Le Commerce, plutôt que l’aide

Le récent sommet du G8 en Écosse, de même que les concerts et l’engagement politique des célébrités, a mis en lumière la quantité d’aide internationale envoyée aux pays et aux peuples d’Afrique. Ceci se comprend très bien quand on connaît la pauvreté chronique du continent, ses conflits incessants et la prévalence des maladies infectieuses, notamment du sida. L’aide internationale peut faire la différence de manière positive, si elle est correctement ciblée et liée aux réformes.

Mais ce n’est pas la panacée. Le fait que tant de problèmes persistent malgré les dizaines de milliards de dollars d’aide et des années d’effort est un triste rappel : l’aide permet aux gouvernements de se lancer dans des investissements déraisonnables qui n’ont que de faibles résultats et qui peuvent facilement être détournés par les responsables corrompus. De plus, l’aide est par définition incertaine et met les Africains à la merci de forces extérieures qui échappent à leur contrôle.

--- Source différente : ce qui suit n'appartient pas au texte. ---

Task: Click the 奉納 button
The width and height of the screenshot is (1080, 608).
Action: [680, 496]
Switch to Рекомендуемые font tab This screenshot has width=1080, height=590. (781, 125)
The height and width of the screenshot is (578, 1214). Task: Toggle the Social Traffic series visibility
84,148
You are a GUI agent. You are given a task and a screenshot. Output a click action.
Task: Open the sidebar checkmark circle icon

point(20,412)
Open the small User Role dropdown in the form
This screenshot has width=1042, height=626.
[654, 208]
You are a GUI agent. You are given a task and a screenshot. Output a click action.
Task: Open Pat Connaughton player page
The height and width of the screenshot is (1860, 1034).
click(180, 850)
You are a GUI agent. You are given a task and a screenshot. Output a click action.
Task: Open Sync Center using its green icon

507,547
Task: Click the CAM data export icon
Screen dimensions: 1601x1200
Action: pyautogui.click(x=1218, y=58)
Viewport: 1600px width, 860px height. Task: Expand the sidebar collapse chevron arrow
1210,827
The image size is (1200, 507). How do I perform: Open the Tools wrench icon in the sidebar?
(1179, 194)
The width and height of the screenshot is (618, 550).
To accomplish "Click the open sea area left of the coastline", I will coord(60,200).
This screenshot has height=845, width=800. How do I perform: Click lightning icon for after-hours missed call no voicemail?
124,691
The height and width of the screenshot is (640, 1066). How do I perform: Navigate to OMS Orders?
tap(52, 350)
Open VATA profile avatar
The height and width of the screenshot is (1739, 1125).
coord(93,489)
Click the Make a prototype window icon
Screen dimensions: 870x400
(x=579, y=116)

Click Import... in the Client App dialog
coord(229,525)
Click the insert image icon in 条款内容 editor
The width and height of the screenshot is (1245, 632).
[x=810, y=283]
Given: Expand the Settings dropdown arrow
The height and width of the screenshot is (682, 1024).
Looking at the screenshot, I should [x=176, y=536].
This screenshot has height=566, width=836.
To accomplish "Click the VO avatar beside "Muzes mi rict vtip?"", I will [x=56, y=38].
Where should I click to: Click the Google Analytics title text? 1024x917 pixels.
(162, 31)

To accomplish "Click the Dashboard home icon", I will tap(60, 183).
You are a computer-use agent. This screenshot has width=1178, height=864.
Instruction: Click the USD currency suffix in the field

L’effort politique déployé pour l’augmenter est un autre problème né de l’importance prise par l’aide (en plus de la quasi impossibilité de mesurer avec précision l’échelle des flux de toutes les sources), car il absorbe toute l’attention, qui serait bien plus utile si elle se portait sur un instrument plus puissant de développement économique : le commerce.